** RECORDS SUPPLIED **
──────────────────────────────

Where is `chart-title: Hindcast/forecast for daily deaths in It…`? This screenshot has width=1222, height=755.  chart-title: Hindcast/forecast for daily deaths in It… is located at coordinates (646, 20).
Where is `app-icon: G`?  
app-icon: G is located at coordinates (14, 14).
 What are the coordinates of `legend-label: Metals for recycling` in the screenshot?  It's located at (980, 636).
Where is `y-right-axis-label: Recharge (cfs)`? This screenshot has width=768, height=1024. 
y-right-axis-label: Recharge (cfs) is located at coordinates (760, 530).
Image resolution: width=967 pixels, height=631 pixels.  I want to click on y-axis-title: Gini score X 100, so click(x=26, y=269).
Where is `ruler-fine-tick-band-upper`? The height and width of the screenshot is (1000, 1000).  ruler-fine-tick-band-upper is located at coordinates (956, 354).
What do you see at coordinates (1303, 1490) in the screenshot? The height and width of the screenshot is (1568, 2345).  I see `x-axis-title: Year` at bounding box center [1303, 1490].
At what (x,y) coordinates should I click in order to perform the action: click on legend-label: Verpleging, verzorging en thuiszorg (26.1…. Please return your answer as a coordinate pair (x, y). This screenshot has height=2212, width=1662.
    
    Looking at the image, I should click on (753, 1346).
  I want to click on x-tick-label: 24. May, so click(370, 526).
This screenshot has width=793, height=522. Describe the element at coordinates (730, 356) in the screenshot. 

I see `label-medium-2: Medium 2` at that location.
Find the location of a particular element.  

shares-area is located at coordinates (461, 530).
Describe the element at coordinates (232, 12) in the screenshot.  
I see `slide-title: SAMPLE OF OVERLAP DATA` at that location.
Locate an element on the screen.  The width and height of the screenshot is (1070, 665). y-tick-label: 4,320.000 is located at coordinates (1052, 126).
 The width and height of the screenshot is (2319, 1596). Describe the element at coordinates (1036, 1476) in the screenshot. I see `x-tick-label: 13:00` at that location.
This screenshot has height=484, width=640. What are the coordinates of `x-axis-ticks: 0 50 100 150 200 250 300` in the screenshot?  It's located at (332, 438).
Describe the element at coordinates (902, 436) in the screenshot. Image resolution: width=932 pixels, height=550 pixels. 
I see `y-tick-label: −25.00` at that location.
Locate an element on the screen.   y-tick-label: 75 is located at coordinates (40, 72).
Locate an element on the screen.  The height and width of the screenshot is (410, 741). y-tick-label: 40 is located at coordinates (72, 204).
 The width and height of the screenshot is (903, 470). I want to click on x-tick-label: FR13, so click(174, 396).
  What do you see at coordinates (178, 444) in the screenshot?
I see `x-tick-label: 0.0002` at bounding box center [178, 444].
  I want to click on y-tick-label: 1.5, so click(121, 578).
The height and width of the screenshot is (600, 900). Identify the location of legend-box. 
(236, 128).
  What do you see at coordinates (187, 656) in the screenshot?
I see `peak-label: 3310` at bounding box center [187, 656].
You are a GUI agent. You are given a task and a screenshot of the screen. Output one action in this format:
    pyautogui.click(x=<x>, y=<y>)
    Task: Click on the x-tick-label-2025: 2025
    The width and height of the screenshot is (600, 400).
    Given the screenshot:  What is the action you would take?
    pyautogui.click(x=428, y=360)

──────────────────────────────

Repeat the lines from the line with "You are a GUI" to the line with "The width and height of the screenshot is (600, 400).", swapping "agent" for "assistant" and changing nothing else.

** SOLUTION TO THE PROBLEM **
You are a GUI assistant. You are given a task and a screenshot of the screen. Output one action in this format:
    pyautogui.click(x=<x>, y=<y>)
    Task: Click on the x-tick-label-2025: 2025
    The width and height of the screenshot is (600, 400).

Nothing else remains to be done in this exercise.